We would recommend that the final guidance be clear on how to treat salary sacrifice arrangements. Our view is that if the benefit that is provided will be included in the total remuneration, then the paid salary amounts should be reduced, particularly as the value of the benefit will be included within the total remuneration figure in any event. However, it is noted that in 42(b), regular pension contributions are not to be included in the total remuneration and therefore in this instance there could be a disparity if the pay figure after salary sacrifice is used but the corresponding pension amount is not included.
Section 8.41 / 8.42(a) – Salary Full Time Equivalent annual remuneration
Section 8 Paragraph 41 stipulates that the investment firms should use employees’ annual gross remuneration on a full-time equivalent basis. Paragraph 42(a) states that taxable benefits should be considered when calculating employee’s total annual remuneration.
We believe a number of benefits provided to staff will be a fixed amount whether or not the worker works full time or part time. The requirement under Section 8.42 does not currently distinguish between the fixed remuneration, variable remuneration and the benefits included within the calculations.

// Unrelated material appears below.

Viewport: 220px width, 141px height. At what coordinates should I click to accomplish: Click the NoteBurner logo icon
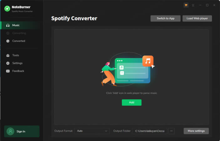pos(7,9)
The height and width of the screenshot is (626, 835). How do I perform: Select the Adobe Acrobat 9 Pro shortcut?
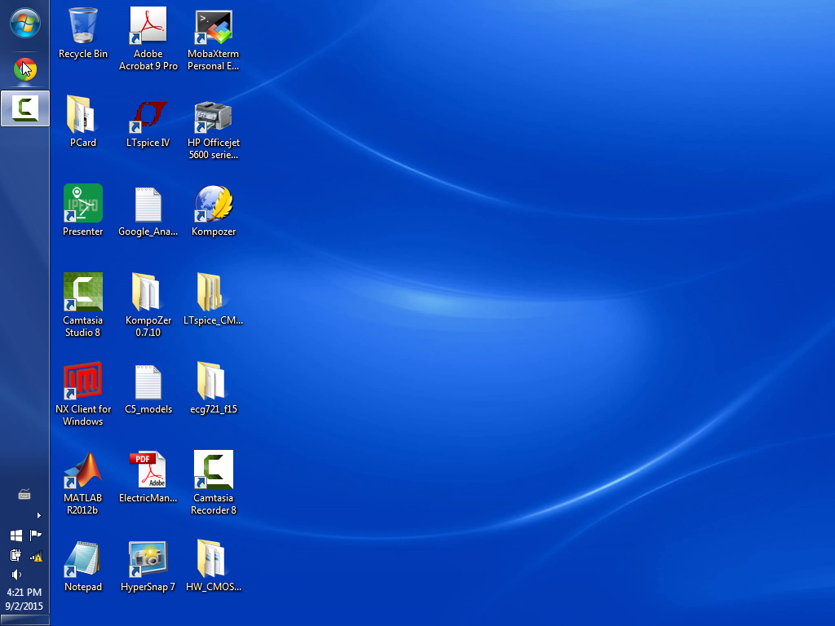click(148, 26)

We would therefore recommend that the guidance in respect of this point is expanded to confirm that the FTE calculation does not include the non-monetary benefits provided which are already on an annual basis but provided to staff who work part time.
We would also recommend that further guidance is provided in an example where an employee is provided with a benefit in place of a benefits allowance and whether the allowance forgone should be excluded for the purposed of the calculations.
Section 8.47 – Gender Identity
Section 8 Paragraph 47 (b) states that “Staff members of a gender different from the male or female gender should be allocated to the gender they identify with or if this is unknown or if it is different from the male or female gender, those staff members should be allocated to the male or female gender that in total has the lower number of staff members”. (our emphasis)
In our view, the allocation of staff members whose gender is unknown or is different from the male or female gender, to the male or female gender that in total has the lower number of staff members, may artificially reduce an organisation’s gender pay gap.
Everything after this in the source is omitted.